======== Records to process

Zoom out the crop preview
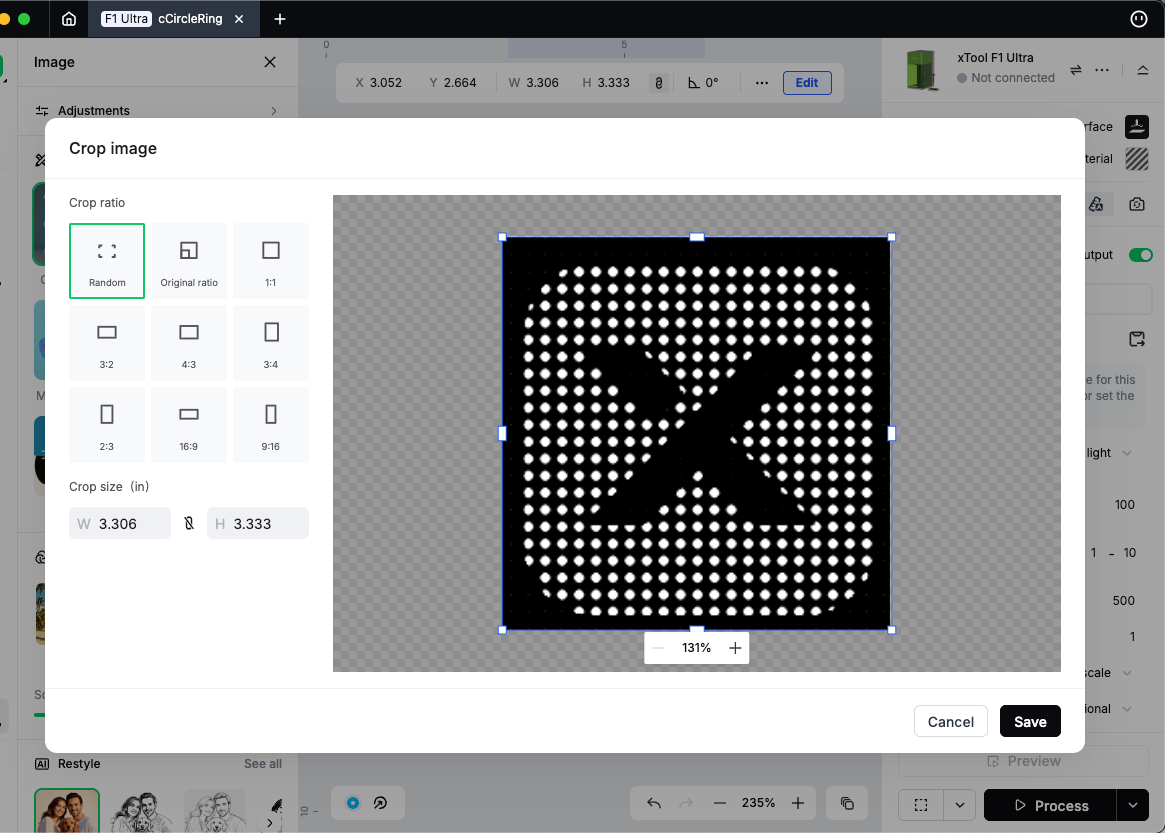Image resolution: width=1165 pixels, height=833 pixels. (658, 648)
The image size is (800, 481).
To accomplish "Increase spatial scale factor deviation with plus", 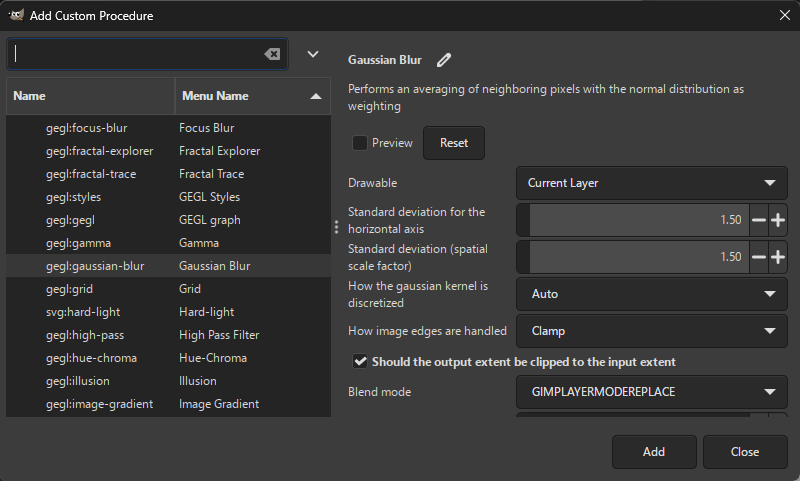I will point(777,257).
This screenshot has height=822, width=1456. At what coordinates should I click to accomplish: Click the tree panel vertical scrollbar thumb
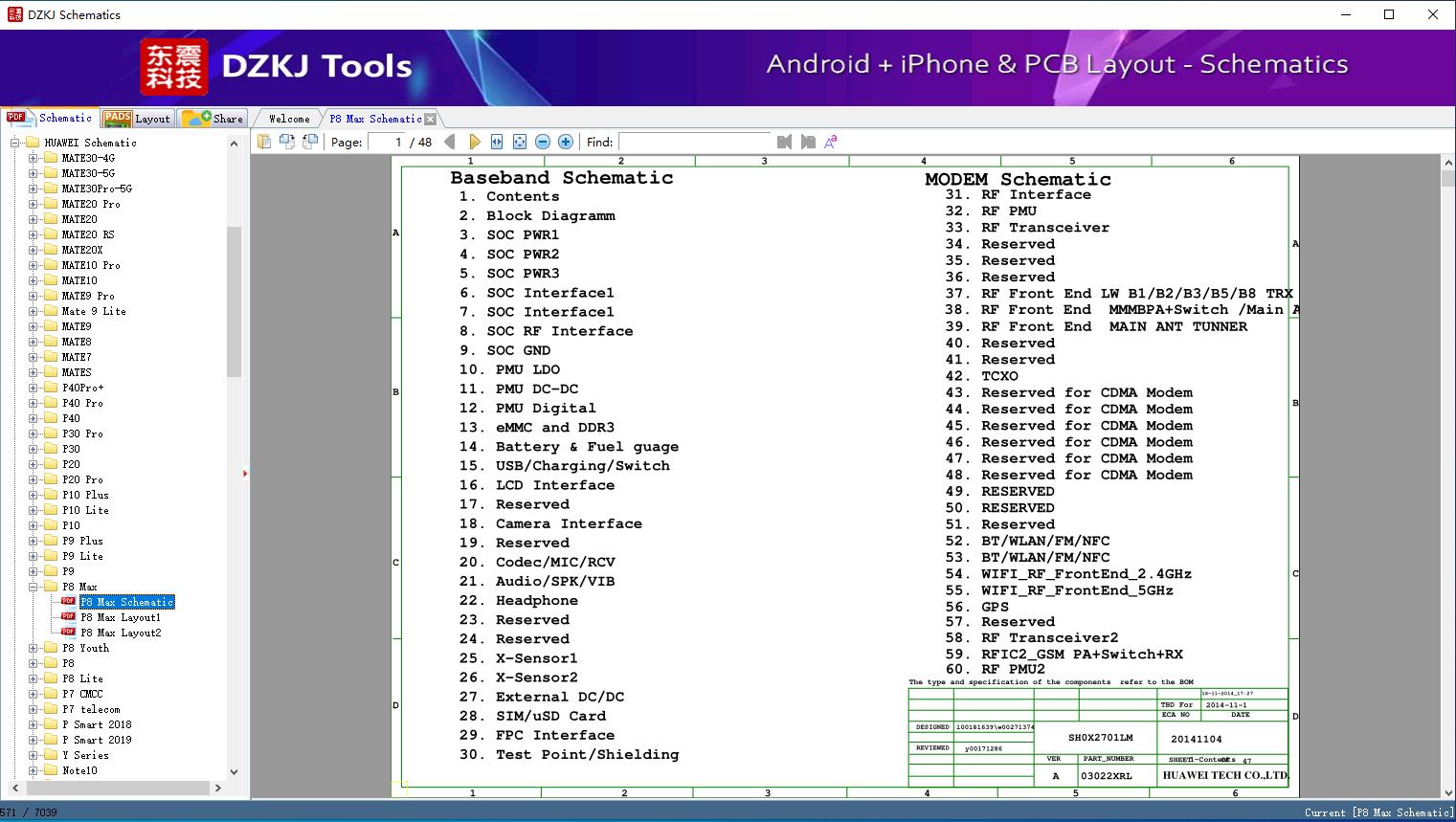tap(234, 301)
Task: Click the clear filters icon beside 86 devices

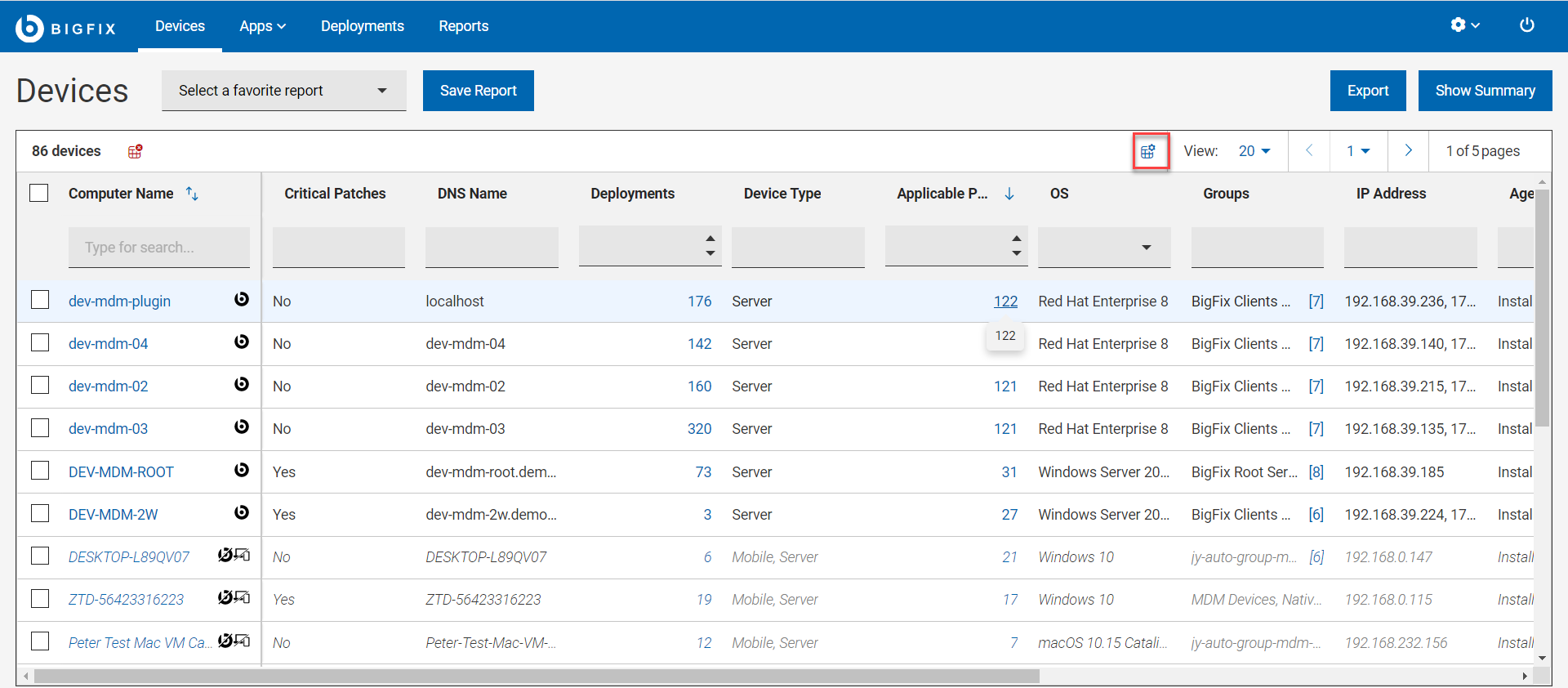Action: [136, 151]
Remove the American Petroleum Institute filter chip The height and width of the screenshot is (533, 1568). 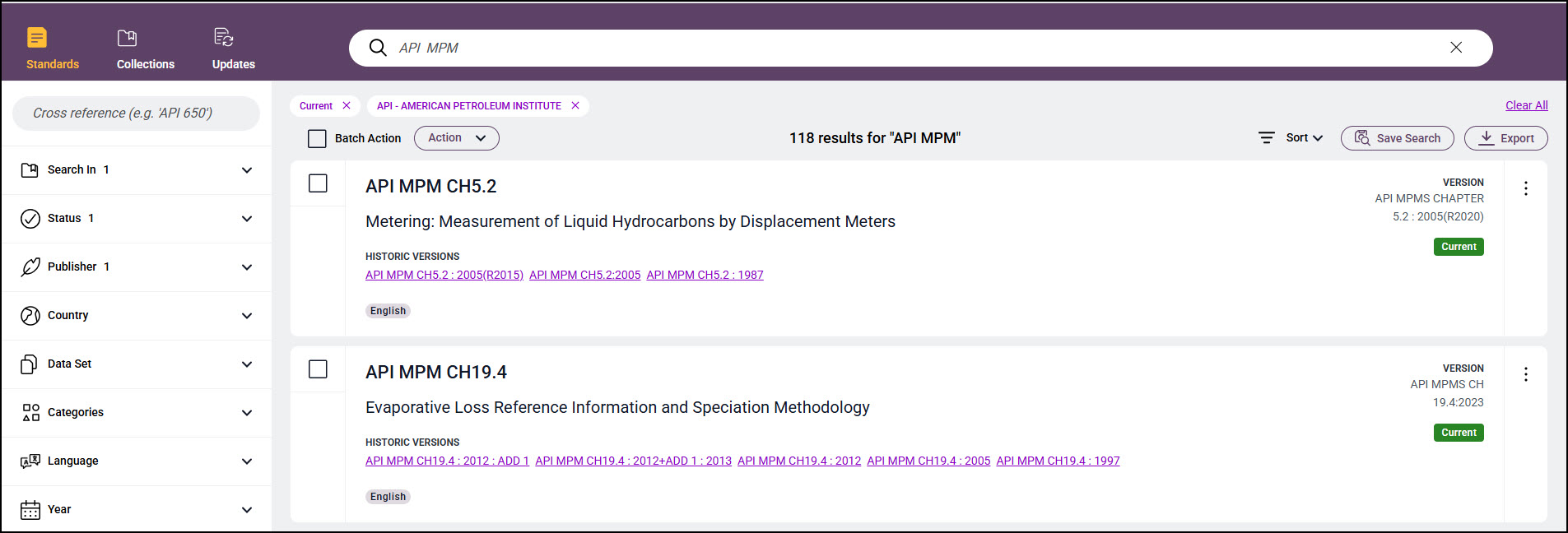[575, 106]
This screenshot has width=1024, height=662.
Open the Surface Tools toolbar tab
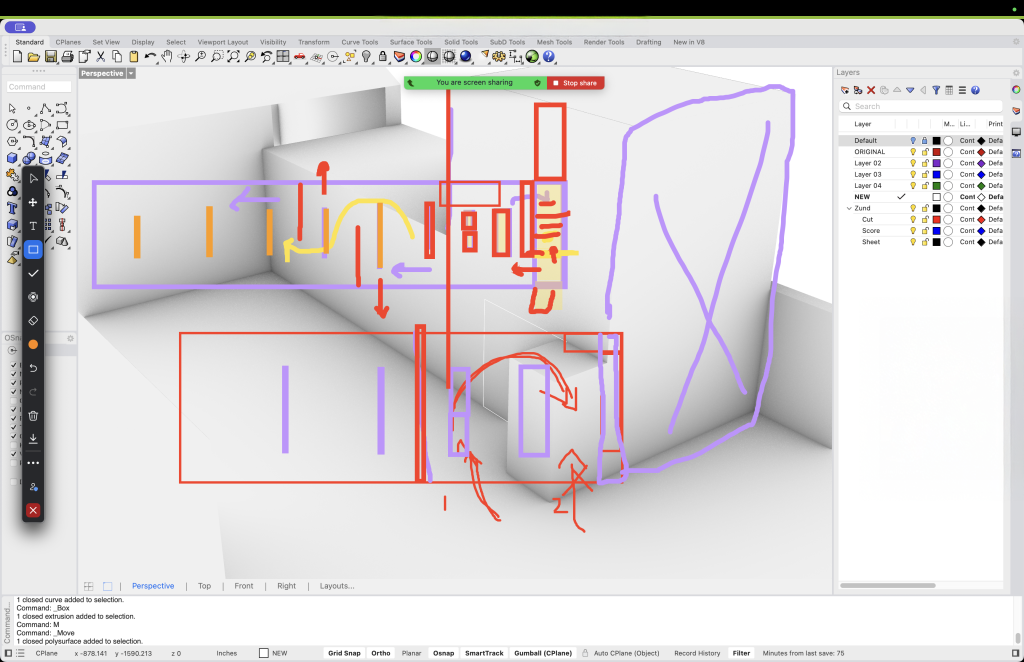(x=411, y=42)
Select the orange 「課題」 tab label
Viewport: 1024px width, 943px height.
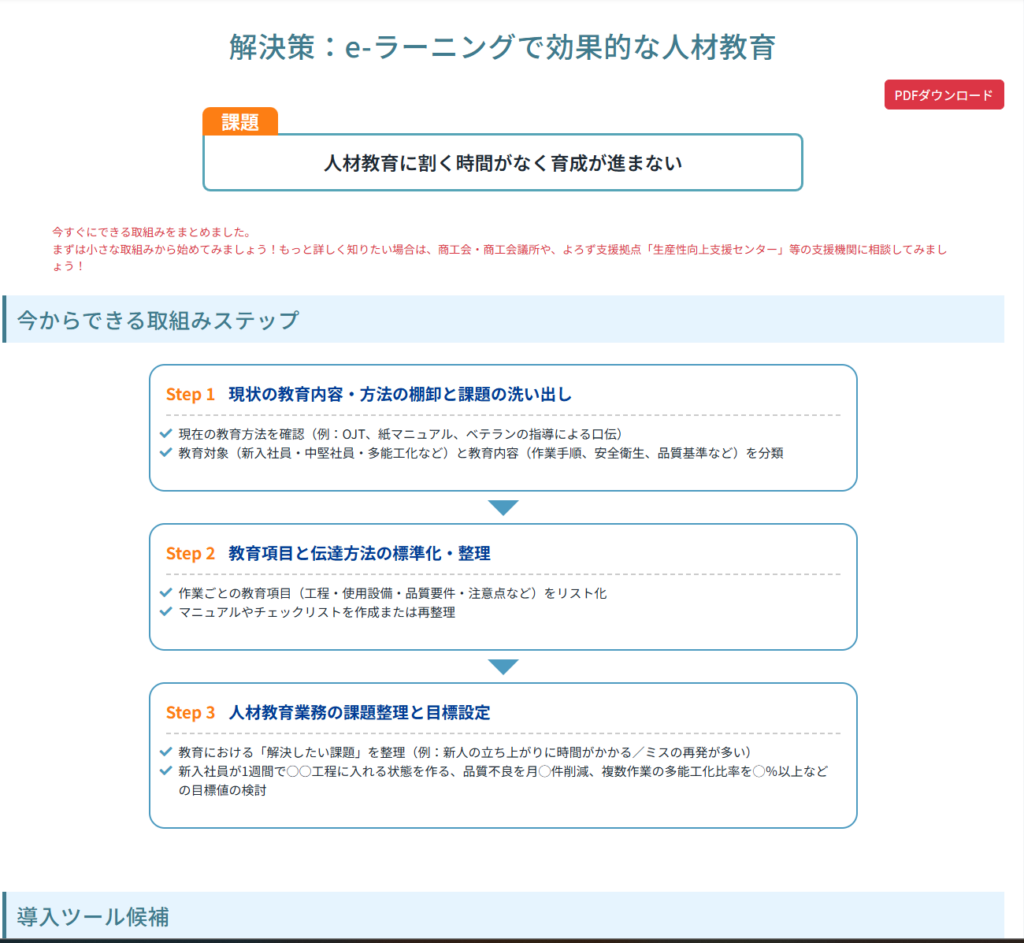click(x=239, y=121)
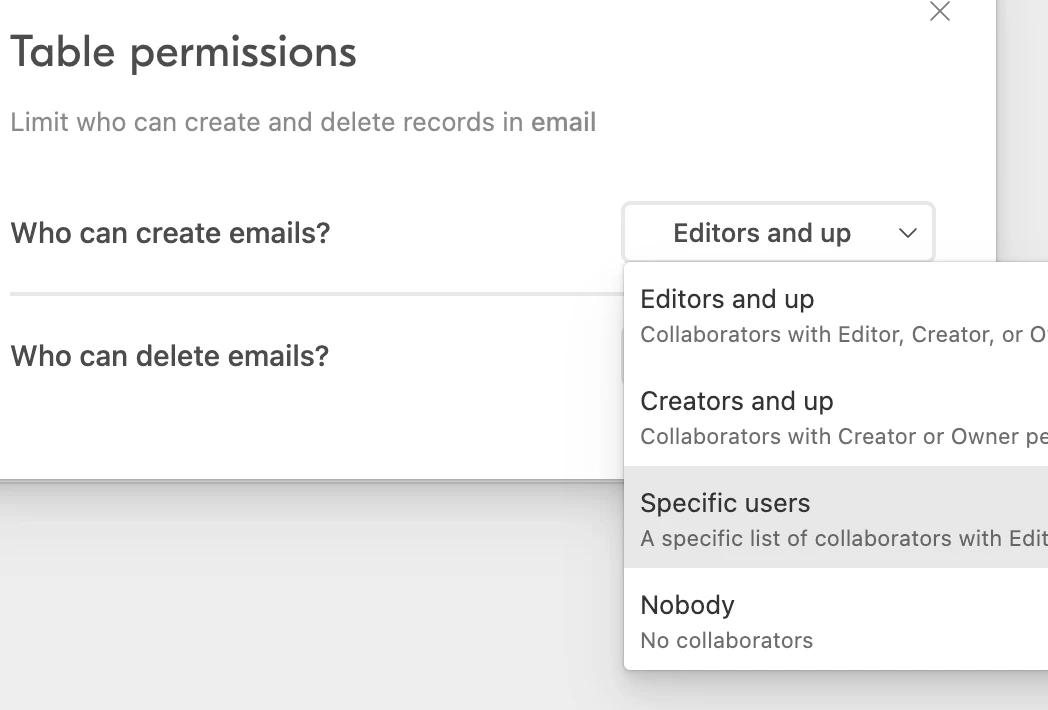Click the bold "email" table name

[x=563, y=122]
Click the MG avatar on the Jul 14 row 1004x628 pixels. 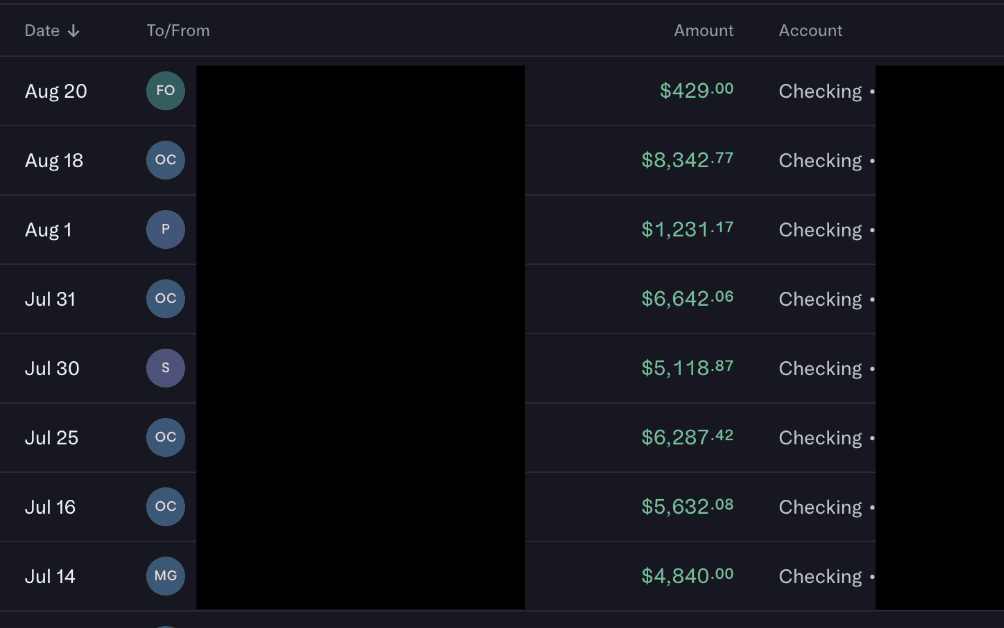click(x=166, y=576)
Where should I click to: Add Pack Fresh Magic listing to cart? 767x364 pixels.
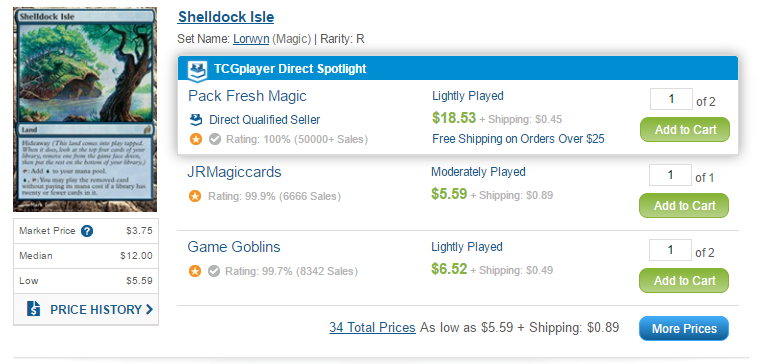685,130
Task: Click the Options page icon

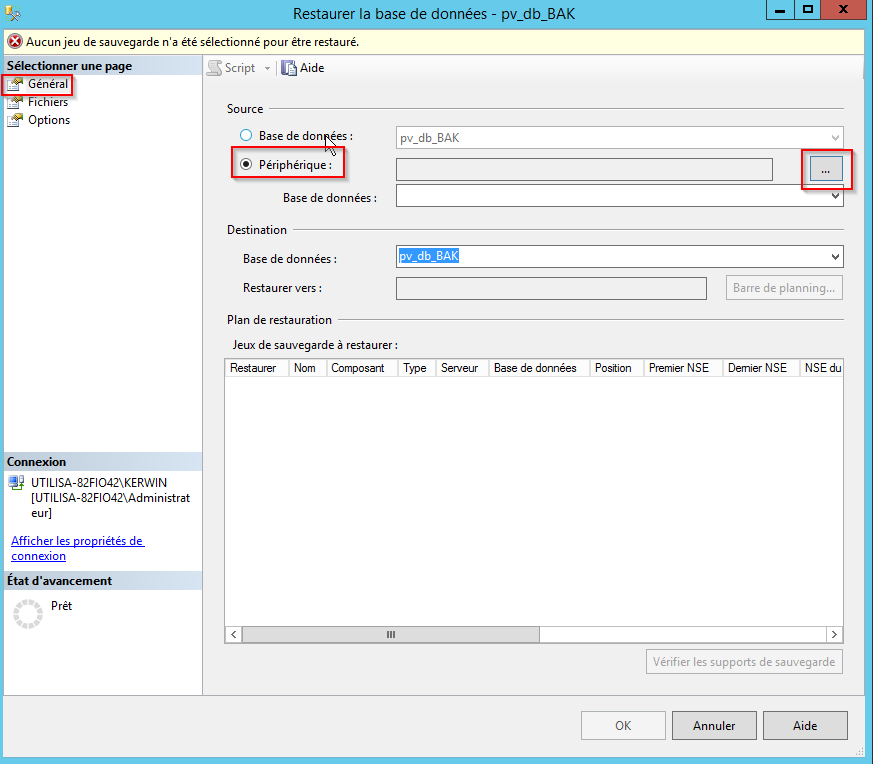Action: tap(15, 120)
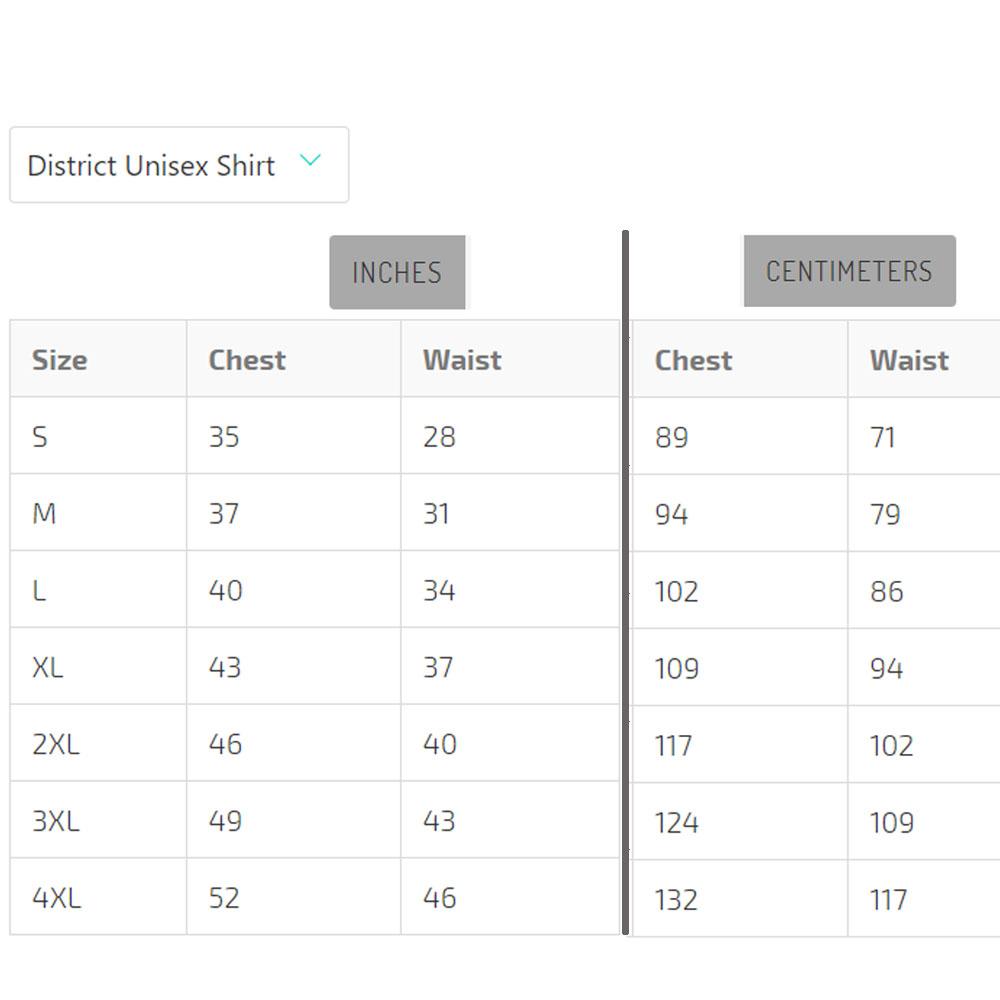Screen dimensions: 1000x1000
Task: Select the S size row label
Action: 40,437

================

● **Exercise instructions**: What is wanted is an exact copy of the lines from the line with "Where should I" through the end of the records, both ends included, pictures excluded.

● **Response area**:
Where should I click to: Add Pack Fresh Magic listing to cart? 767x364 pixels.
685,130
Task: Click the Options page icon

Action: tap(15, 120)
Screen dimensions: 1000x1000
Task: Select the S size row label
Action: 40,437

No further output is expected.